While Liberal PM John Howard and his treasurer Peter Costello chimed in, it was the two Labor premiers who did most to applaud and egg on the police violence. To rub salt into the wounds of the protesters, Bracks announced he would host a congratulatory barbecue for the police performance at S11. The barbecue has been continually postponed (possibly indefinitely) and S11 activists have threatened a demonstration at such a "celebration".

Bracks and Carr seemed determined to prove their loyalty to the corporate chieftains of the WEF. Labor has traditionally been used by the ruling class as the party best suited to control popular mass movements, because of its domination of the trade unions and strong influence in community organisations. Bracks tried to use those traditional Labor links to get the blockade called off but he failed, which may partly account for his unleashing of the police bullies at S11. Picture

The worst police violence took place on the second day of the blockade, after WEF organisers reportedly bailed up Bracks and threatened to cancel the remaining conference sessions.

For his special efforts in urging the more than 2500 police (a third of Victoria's police force) guarding the Crown Casino conference venue to crackdown on the blockaders, Steve Bracks has earned condemnation from trade unionists, church leaders, lawyers and even in his own party branch, several resignations for the ALP and a pie in the face.

The Labor member for Franklin, Harry Quick, told federal parliament he had "lost faith" in the Victorian Premier, whose behaviour had been "a disgrace". Quick's daughter was one of hundreds of peaceful protesters who were attacked by baton-wielding police at S11.

Bracks is now so unpopular he even faced sustained booing when he opened the motorcycle Grand Prix at Phillip Island.

Bracks has tried to undo some of the damage. According to a report in the October 20 Australian, Bracks invited comedian Rod Quantock, himself a victim of the baton assaults, for a chat. Quantock has become a prominent campaigner against the police violence at S11.

Federal Labor opposition leader Kim Beazley has remained largely silent on the issue of police violence. Interviewed at the October 22 Victorian ALP state conference, however, he justified the police violence, claiming protesters came armed with "marbles, bags of urine, the works" and were ready for confrontation. This slander was based on a claim by Police Deputy Commissioner Neil O'Loughlin that the police confiscated a bag of marbles from one protester on September 13, the last day of the blockade and after the worst of the police violence.

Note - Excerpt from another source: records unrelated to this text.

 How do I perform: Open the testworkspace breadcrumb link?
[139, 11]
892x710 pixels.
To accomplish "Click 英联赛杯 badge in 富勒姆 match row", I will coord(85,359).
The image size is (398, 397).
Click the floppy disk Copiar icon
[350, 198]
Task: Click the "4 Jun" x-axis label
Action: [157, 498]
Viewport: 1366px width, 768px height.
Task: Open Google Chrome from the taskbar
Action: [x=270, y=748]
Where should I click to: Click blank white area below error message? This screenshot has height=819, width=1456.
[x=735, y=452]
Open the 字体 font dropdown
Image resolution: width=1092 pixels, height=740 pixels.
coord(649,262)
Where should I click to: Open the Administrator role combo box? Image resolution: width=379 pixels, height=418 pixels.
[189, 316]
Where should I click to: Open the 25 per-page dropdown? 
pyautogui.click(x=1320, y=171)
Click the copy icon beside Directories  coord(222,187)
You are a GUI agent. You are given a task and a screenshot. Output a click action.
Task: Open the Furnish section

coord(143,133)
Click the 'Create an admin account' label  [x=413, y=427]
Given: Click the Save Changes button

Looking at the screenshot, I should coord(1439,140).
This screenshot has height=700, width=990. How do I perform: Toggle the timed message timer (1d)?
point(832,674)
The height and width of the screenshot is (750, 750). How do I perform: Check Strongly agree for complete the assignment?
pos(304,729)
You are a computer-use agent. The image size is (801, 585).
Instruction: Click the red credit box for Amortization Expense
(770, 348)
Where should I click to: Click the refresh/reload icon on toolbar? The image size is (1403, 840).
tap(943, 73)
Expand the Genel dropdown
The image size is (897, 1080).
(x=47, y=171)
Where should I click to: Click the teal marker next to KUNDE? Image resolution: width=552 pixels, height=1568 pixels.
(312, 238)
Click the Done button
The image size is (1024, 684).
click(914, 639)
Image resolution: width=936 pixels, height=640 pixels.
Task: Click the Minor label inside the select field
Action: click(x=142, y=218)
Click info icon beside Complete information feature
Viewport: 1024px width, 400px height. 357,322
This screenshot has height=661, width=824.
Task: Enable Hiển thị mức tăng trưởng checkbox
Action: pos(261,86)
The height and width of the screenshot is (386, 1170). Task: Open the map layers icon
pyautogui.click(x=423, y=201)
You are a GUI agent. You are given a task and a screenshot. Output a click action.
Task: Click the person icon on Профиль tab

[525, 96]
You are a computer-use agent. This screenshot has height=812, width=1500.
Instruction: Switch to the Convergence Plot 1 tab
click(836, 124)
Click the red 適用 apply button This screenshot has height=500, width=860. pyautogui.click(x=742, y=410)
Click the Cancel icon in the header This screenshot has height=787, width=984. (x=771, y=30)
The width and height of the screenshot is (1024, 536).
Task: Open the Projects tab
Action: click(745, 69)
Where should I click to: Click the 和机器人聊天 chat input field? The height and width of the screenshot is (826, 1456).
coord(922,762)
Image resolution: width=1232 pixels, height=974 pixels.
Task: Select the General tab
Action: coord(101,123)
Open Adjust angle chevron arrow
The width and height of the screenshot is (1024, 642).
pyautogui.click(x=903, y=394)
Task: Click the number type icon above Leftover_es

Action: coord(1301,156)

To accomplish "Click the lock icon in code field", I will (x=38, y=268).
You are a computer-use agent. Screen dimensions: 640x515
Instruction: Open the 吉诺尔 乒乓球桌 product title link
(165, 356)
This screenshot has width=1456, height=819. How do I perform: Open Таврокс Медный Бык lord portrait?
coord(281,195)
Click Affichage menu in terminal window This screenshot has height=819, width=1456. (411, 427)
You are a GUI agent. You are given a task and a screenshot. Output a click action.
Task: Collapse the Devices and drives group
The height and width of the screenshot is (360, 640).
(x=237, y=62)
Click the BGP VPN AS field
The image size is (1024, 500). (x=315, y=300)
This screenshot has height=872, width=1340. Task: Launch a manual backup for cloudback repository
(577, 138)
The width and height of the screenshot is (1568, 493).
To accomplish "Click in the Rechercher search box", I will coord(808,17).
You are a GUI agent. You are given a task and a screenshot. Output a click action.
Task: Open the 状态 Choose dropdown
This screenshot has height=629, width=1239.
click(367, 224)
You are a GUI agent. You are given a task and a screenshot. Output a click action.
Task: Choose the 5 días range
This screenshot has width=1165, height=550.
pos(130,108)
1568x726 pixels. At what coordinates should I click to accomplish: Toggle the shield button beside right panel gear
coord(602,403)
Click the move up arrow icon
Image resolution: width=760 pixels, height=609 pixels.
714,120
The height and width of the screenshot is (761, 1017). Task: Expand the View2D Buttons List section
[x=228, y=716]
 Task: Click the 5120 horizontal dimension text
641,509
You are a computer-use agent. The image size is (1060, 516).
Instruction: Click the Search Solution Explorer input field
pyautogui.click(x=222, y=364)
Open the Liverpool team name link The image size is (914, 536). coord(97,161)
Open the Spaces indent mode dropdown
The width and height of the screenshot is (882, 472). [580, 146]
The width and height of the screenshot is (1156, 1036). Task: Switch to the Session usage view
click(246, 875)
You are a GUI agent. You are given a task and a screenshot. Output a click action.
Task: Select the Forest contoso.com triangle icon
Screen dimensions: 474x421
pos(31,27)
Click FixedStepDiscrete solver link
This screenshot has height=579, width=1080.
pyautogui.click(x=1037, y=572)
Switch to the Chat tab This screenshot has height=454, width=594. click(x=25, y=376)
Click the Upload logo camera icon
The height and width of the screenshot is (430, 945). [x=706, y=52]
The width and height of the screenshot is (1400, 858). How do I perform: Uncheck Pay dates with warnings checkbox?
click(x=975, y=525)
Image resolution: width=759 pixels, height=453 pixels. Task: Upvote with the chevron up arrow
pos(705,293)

The police violence at S11 is now subject to an inquiry by the Victorian ombudsman and some 50 civil suits are soon to be filed by injured protesters. Given that police have agreed to pay $300,000 in out-of-court settlements on civil suits for their 1993 baton charge on those occupying the Richmond Secondary College, the S11 civil suits may extract payments of more than $1 million.

According to Marcus Clayton, who acted for some of the Richmond protesters and is handling many cases against the police from S11, the police used unreasonable, unprovoked and excessive violence at S11. He told the Age that although police have the power to use force to prevent a breach of the peace and allow people to go about their lawful business, the power only applies to making an arrest. None of the S11 protesters who were injured were arrested.

Dr Jude McCulloch, a lecturer in police studies at Deakin University, says that civil litigation is an effective way of making the police more accountable. She told ABC Radio's Law Report program on October 27 that the Victorian police have paid out about $8 million in settlement of civil suits over the last six years. Most of these were for the use of excessive violence.

Recent changes to Victoria's Police Regulation Act have provided individual police officers with a state indemnity for civil actions arising out the performance of their duties. McCulloch says that this may be one reason for the increasing use of "paramilitary policing" in the state.

While the civil suits could apply some pressure on the police by exacting a financial cost for their actions at S11, it will be the movement's ability to exact a weightier political cost on the government and ruling class that will have the greater impact.

Indeed one of the greatest political victories at S11 was that the united and disciplined peaceful blockade showed that it was the police, and the forces they serve, who are the violent bullies acting against the interest of the majority. Bracks, Carr, Howard, Costello were seen by the public to have used the state's professional thugs to defend the biggest global exploiters.

The right to demonstrate was won in Australia during the movement against the Vietnam War. It wasn't won in the courts but in the streets. Eventually federal and state governments realised that it was just too politically costly to suppress demonstrations.

S11 will force them to learn this lesson all over again.